We started noticing Funk’s teeth about a year ago. She’s been an avid thumb sucker since the womb, and no amount of cajoling seemed to sway her dedication. Our dentist explained that even though it was wrecking her teeth, chances were extremely slim that we’d have any luck breaking her of the habit– research shows that most hearty thumbsuckers can’t be persuaded to work on the habit until they are at least four.

So we just let it be. We reminded her sometimes, of course, mainly because her response was so cute.

“Funk… what did the dentist say about sucking your thumb?”

“… ummmm… she said SUCK MY THUMB.”

Here lately, though, Funk’s teeth have been getting really crazy. Her palate is very high, her front teeth have moved forward, and she has a visible dip in her bottom teeth.

funk teeth

Classic Thumbsucker Teeth

We noticed that she was doing a lot of idle thumbsucking– not for comfort, but while she was watching cartoons, or listening to books. We were also concerned that with all of the flu going around, she would be more susceptible since she constantly had her hands in her mouth.

Research be damned, we decided to start working on the thumb thing a little more earnestly.

At first, we just told her that she could only suck her thumb in bed. That just led to her spending a lot of time with every toy she owned in her bed.

Then we told her that she could only have her thumb when she was sleeping. But there’s a lot of gray area between “sleeping” and “pretending like I am trying to sleep” so that didn’t help with the thumbsucking at all.

I decided that we should try cold turkey.

Enter… THE STICKER CHART (Da Da Duuuuunnnn.)

Now, I have no problem bribing rewarding a child who accomplishes a difficult task, such as changing a lifelong habit. The problem was, we had tried sticker charts with Funk before, and she just wasn’t all that motivated. Basically, she’s stubborn– if she’s set on something, no amount of bribery, threats, or begging is going to change her mind. I figured we’d try anyway.

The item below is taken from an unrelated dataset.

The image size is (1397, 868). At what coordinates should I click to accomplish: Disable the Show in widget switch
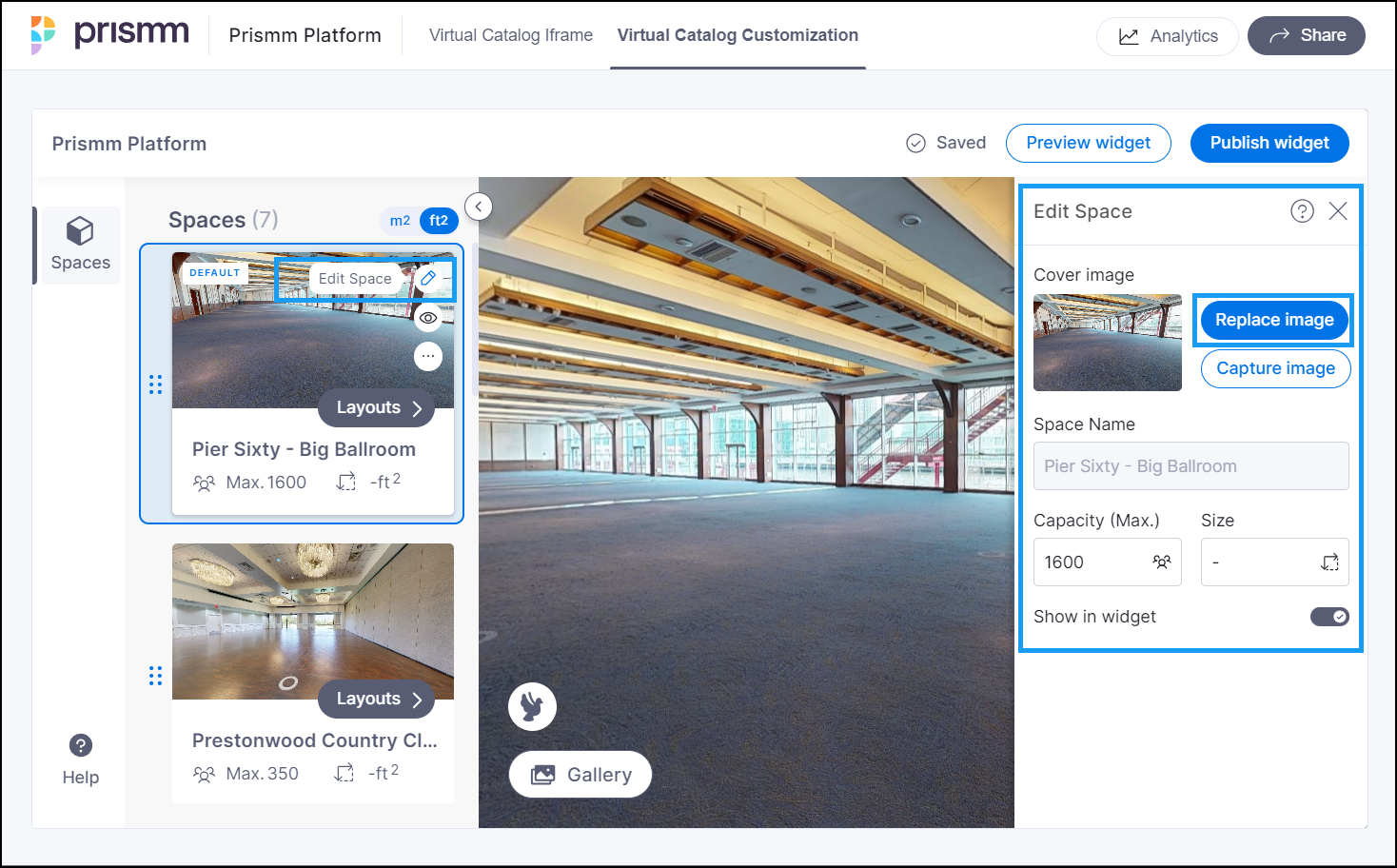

I explained the sticker chard concept again, and asked Funk what she thought her reward for giving up her thumb should be.

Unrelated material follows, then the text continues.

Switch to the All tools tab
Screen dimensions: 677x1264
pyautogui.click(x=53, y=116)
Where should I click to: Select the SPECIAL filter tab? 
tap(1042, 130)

That child did not even blink an eye.

“IwannahorsethathashairthatchangescolorwhenyougetitwetIsawitonTV!”

She’s apparently spent some time thinking about this.

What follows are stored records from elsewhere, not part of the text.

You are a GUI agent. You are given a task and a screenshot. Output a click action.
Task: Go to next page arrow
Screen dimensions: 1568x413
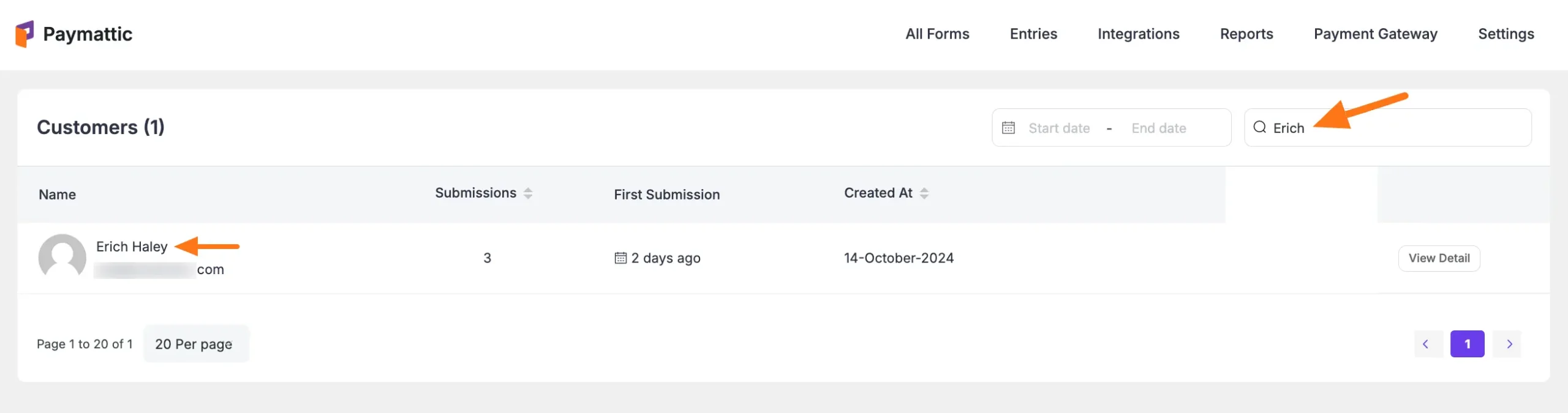(1510, 344)
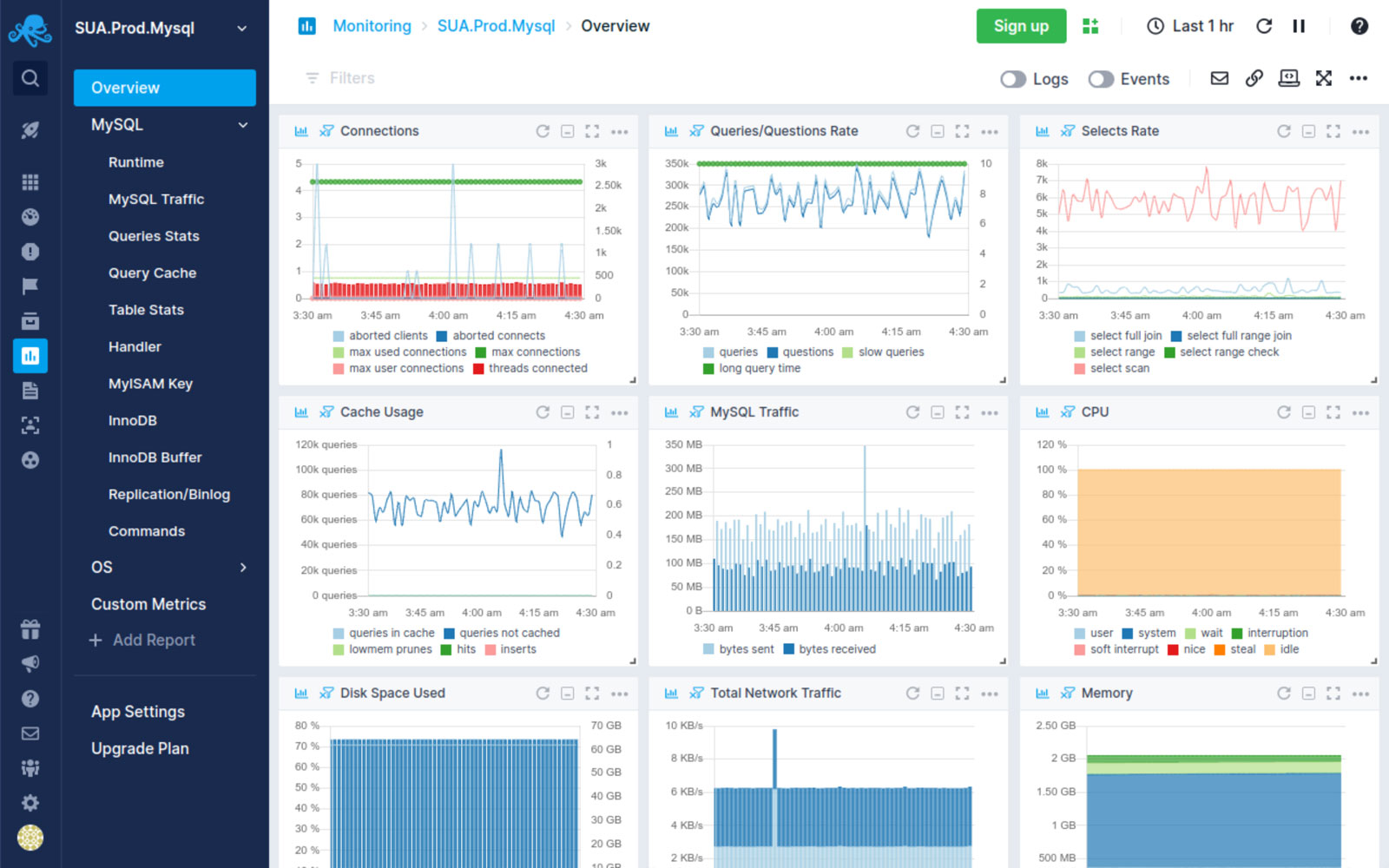Open the Query Cache report

[152, 273]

Now, I had no clue what the hell she was talking about, but her willingness to even consider the chart had me excited, so I agreed to her reward. How bad could it be, I thought? And besides, what were the chances that she would be able to give up her thumb cold turkey for the agreed upon time frame– 20 whole days?

We made a cute little sticker chart, heavily utilizing Funk’s love of cutting and pasting. We hung it on the fridge.

Let me tell you, stubborn does not even begin to describe my daughter. She has not put even one millimeter of either thumb in her mouth for seven days, from the time that chart went on the refrigerator.

Last night I decided that I should probably do a little research on this “horse that has hair that changes color” thing. And, ugh. I am nauseated.

horseMay I introduce you to the Barbie Shower and Show Horse. Now featuring forty million tiny parts for one’s baby brother to choke on, and a fuckuvalotta pink.

I guess I should be happy that there’s finally something she wants bad enough to quit jacking up her teeth. And I guess I lucked out that I agreed to a $30 toy and not something more ridiculous. After all, $3o now sure beats $3,000 on braces later. But still… It’s so… pink. Think there’s any chance I could slip her a Breyer instead?